Derek Weidman: Woodturning

Derek Weidman, born in 1982, lives in rural Pennsylvania a bit outside the city of Philadelphia. Initially studying philosophy in college, but a born artist, he choose to follow in the path of his father who was a bird carver. When he began turning in 2003 he has approached the lathe as a sculptor, primarily exploring and pushing the boundaries of multi-axis turning. His main effort was trying to create a visually descriptive and versatile language born out of the arcing and circular cuts of a lathe, and has spent well over a decade now building up a vocabulary of shapes and cuts.

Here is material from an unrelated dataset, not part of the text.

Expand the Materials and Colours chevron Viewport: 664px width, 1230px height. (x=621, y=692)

At the heart of many of his works he treats the lathe almost as an unusual camera, with every subject passing through its lens adding to a visually novel circular zoo of animals.

Like a modern Pennsylvanian shaman, with deep connections to nature Weidman volunteers as a wildlife rehabber, gaining an enormous amount of inspiration from working so closely with local fauna. There is a tension in Weidman's work and process where the organic meets the industrial, wood to metal, nature to machines, that speaks appropriately of our place as humans on Earth. Trying to find a suitable way to coexist harmoniously with nature, while still progressing as a species.

My Demonstration

This demonstration will explore some more extreme types of multi-axis turning. It will go over safe practices when making such work. Part of the emphasis of the multi-axiswork, is doing stupid and dangerous things in the smartest way possible.

The end result will be an interesting and novel representation of an animal, created through the unusual visual language of a wood lathe.